YOUR TASK
Would you please return the lines of the entries below starting at the line that has "Task: Open Miles" and ending at the line that has "Task: Select the 50% display scale button", both included, exactly as they are?
(TASK INPUTS Opens)
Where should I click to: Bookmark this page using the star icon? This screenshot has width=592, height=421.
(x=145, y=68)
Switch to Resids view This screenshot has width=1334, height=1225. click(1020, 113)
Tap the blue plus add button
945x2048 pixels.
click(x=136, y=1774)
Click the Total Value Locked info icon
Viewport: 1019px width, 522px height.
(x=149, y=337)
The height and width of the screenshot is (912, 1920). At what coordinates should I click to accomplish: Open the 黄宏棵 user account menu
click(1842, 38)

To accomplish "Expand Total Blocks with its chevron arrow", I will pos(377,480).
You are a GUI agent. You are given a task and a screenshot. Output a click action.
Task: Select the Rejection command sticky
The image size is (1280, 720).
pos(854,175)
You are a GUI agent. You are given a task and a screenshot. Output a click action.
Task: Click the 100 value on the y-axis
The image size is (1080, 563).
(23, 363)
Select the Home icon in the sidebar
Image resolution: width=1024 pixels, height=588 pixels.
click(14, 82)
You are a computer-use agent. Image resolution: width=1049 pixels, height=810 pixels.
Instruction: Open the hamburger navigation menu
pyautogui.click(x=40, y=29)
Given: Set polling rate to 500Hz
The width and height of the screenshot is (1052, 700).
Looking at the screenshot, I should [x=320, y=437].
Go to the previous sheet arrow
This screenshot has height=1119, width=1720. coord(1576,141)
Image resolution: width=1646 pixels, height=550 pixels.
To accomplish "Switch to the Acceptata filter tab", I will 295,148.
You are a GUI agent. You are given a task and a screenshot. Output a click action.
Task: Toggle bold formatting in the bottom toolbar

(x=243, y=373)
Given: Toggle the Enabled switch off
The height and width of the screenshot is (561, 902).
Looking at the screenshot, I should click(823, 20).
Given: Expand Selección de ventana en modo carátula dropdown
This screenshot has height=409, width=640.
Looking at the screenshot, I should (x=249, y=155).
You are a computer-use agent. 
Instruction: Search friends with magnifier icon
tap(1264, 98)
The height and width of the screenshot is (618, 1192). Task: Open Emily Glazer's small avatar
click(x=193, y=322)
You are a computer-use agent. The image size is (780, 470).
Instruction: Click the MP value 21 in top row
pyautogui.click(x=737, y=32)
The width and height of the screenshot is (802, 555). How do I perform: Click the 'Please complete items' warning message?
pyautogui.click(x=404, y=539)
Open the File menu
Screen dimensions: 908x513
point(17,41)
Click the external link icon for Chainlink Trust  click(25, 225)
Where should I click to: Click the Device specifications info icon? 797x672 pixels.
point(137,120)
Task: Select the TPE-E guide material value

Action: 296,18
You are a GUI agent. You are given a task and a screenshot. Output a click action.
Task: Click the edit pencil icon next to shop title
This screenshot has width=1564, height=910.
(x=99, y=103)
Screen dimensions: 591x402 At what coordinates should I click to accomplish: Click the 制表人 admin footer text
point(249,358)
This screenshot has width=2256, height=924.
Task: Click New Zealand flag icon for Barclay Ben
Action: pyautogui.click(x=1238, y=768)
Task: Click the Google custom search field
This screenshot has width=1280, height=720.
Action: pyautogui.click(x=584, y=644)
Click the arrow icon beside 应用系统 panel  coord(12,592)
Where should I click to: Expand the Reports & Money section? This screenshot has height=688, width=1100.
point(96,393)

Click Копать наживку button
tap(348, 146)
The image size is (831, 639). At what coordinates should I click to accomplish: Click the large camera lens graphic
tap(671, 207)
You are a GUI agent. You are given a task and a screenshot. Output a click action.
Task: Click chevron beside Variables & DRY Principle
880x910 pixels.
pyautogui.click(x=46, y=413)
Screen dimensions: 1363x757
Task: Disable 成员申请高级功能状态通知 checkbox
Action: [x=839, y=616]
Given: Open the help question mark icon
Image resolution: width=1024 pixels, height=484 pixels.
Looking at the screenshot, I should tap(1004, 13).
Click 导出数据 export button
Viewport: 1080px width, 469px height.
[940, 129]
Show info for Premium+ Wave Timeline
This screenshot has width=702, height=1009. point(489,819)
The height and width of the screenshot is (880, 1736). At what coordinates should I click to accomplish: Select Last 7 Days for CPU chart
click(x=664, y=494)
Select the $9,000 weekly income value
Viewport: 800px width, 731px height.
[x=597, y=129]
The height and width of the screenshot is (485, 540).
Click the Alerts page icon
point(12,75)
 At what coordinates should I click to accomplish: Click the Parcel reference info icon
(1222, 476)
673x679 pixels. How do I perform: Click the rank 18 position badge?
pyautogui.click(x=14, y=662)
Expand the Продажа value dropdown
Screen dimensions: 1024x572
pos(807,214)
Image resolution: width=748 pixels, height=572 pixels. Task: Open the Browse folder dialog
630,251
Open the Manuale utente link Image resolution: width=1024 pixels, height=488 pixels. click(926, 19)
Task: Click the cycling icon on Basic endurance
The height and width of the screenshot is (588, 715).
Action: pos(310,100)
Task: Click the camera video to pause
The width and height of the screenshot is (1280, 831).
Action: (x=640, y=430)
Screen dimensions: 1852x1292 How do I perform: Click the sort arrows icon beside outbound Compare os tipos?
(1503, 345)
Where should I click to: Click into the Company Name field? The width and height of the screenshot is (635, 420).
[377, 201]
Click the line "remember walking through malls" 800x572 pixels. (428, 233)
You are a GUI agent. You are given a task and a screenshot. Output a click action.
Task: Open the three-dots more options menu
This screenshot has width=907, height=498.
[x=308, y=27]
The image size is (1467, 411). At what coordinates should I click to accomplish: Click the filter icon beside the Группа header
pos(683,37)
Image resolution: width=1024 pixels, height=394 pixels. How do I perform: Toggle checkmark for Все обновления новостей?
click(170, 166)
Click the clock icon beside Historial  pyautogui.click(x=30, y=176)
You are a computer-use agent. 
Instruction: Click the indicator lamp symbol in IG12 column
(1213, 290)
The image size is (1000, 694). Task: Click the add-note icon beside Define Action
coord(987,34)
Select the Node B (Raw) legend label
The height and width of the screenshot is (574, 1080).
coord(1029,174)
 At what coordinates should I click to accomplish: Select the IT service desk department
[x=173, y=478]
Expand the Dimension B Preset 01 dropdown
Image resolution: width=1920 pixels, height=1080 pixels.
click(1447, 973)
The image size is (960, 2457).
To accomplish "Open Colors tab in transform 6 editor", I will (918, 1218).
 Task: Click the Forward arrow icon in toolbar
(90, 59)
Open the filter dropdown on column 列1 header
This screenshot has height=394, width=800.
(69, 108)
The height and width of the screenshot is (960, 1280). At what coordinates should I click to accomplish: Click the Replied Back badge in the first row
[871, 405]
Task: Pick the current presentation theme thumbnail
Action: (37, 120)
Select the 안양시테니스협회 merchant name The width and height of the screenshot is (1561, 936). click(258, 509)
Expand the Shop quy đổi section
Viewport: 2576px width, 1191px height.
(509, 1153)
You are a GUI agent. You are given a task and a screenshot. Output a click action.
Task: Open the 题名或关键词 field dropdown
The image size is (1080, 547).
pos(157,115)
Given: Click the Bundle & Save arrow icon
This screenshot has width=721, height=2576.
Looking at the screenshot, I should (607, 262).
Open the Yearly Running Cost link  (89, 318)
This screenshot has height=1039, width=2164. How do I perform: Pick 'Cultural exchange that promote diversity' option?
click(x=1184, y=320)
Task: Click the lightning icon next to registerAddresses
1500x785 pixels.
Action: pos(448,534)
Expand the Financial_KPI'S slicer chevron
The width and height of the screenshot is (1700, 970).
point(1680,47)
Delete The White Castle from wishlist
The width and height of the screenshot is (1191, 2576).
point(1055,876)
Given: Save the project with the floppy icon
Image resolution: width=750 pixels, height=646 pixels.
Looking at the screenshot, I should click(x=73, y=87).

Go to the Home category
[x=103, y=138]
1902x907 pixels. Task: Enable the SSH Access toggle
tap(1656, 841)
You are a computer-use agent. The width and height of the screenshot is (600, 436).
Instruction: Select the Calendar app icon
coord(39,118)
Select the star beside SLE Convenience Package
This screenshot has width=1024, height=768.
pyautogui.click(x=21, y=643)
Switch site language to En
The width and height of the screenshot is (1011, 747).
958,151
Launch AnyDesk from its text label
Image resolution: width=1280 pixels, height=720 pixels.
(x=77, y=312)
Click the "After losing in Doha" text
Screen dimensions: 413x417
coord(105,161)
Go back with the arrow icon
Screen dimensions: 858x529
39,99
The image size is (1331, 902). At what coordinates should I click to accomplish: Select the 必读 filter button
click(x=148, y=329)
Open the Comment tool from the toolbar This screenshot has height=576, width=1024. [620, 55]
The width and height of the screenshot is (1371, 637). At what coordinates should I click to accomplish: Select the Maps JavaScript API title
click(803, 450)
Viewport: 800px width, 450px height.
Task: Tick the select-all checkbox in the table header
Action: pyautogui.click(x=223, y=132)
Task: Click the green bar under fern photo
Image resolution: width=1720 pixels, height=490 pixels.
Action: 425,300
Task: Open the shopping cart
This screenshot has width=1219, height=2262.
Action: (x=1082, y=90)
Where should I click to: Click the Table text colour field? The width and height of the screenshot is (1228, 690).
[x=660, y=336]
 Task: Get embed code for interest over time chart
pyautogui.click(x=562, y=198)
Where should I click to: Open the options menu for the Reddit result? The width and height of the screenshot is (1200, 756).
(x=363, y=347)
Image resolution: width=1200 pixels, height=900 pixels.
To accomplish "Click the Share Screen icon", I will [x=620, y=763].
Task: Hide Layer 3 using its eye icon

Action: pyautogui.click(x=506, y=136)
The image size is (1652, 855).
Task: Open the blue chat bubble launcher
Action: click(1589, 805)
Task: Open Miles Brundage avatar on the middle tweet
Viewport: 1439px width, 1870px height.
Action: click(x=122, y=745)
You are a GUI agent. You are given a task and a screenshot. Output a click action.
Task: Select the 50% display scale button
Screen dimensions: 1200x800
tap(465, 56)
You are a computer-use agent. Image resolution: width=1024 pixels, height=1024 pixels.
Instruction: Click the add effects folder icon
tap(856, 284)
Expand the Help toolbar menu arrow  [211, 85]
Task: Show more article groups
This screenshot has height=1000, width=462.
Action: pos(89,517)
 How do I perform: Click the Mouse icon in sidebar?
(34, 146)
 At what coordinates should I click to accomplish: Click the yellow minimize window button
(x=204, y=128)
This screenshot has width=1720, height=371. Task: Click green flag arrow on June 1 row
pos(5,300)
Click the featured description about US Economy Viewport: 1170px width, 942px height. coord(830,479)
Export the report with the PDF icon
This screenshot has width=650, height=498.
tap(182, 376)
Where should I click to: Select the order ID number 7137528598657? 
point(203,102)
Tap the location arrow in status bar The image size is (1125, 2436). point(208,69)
(TASK INPUTS Closes)
SOLUTION TO THIS TASK
Task: Open Miles Brundage avatar on the middle tweet
Viewport: 1439px width, 1870px height.
Action: click(x=122, y=745)
You are a GUI agent. You are given a task and a screenshot. Output a click action.
Task: Select the 50% display scale button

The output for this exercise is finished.